RCM²- research foci
RCM² is an inter-departmental institution of Bielefeld University that provides a common platform for applications of mathematics to the sciences. The activities include both research and training in mathematical modelling and in mathematical solution techniques.
Within the centre as well as with national and international partners, a large number of interdisciplinary cooperations have been established that have led to joint publications, organisation of workshops across disciplines, and to jointly guided PhD projects.
The current main focus of the centre is on research projects in:
- mathematical biology, where RCM² members investigate questions of ecology, evolution, and neurobiology with the help of discrete and continuous dynamical systems, stochastic processes, and deterministic and stochastic simulation models. Beside their benefits for applications, the stochastic processes studied here lead to the exploration of new mathematical structures and hence give new impulses to probability theory as well.

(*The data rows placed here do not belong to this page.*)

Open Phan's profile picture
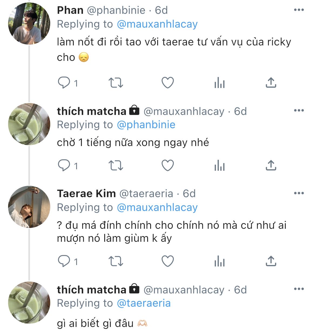This screenshot has width=316, height=331. pos(29,24)
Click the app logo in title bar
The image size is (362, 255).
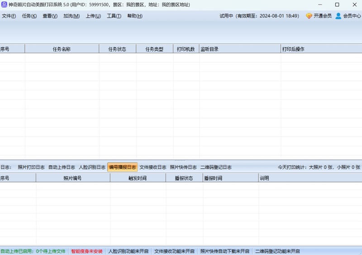pos(4,5)
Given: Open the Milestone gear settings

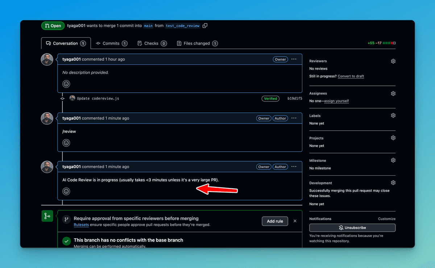Looking at the screenshot, I should click(393, 160).
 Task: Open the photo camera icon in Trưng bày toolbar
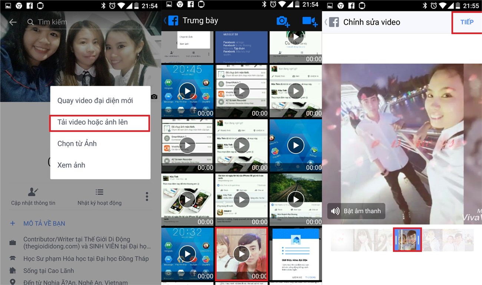(x=283, y=21)
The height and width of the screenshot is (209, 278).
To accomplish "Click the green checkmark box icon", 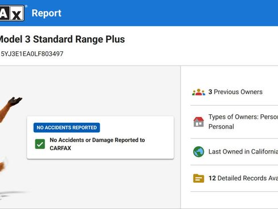I will point(40,144).
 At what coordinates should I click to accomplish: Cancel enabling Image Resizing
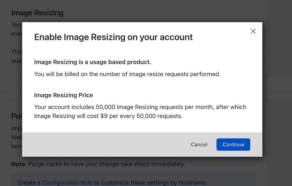199,145
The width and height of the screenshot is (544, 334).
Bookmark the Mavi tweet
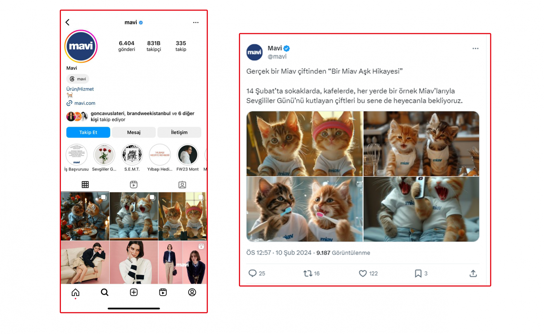[418, 273]
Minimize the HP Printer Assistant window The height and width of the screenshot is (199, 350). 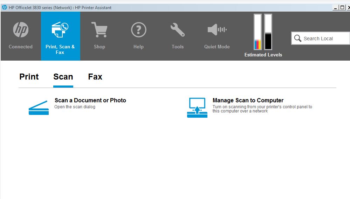click(x=335, y=8)
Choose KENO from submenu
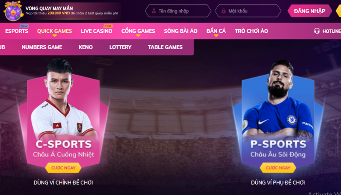This screenshot has width=341, height=195. 86,47
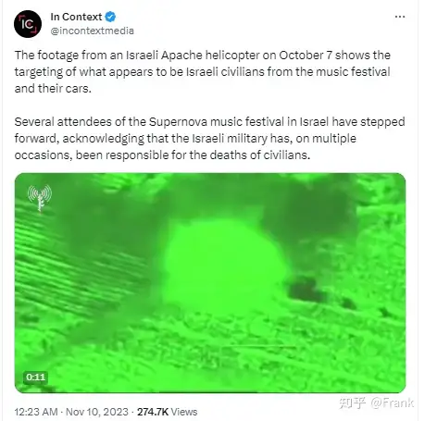Screen dimensions: 425x421
Task: View the 274.7K Views count
Action: pos(167,412)
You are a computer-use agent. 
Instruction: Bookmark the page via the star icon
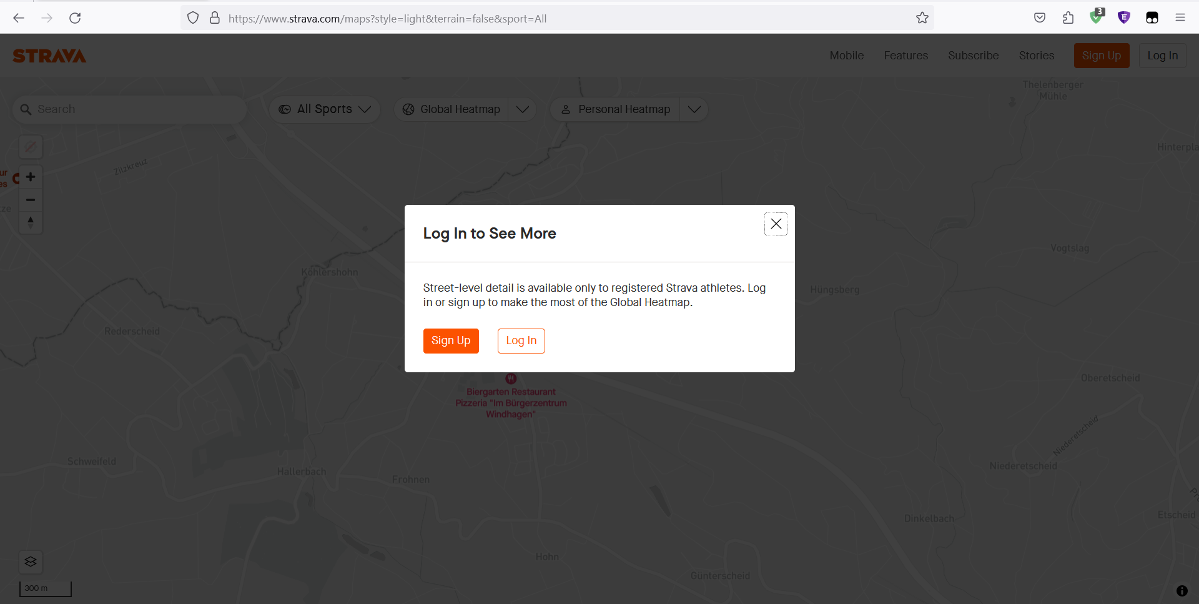(x=922, y=18)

- mathematical data science, where RCM² members develop and employ mathematical models and new algorithmic and statistical methods for bioinformatics, cheminformatics, and ecology. This ties in with the increasing activity at the Faculty of Mathematics to analyse such methods with tools from statistics, high-dimensional probability, stochastic PDEs, random matrix theory, and (differential) geometry.
- mathematical physics, where RCM² members are concerned with the spectral theory of nonperiodic structures, dynamical systems, random matrix theory, and spin systems. The former seeks a concrete structure classification via spectral types and topological invariants. Random matrices with their universal structures provide a versatile basis for the understanding of qualitative and quantitative features in a whole range of applications in physics, statistics, and economics. Spin systems are dealt with for applications in quantum magnetism, and as a means to investigate fundamental questions of thermalisation and decoherence.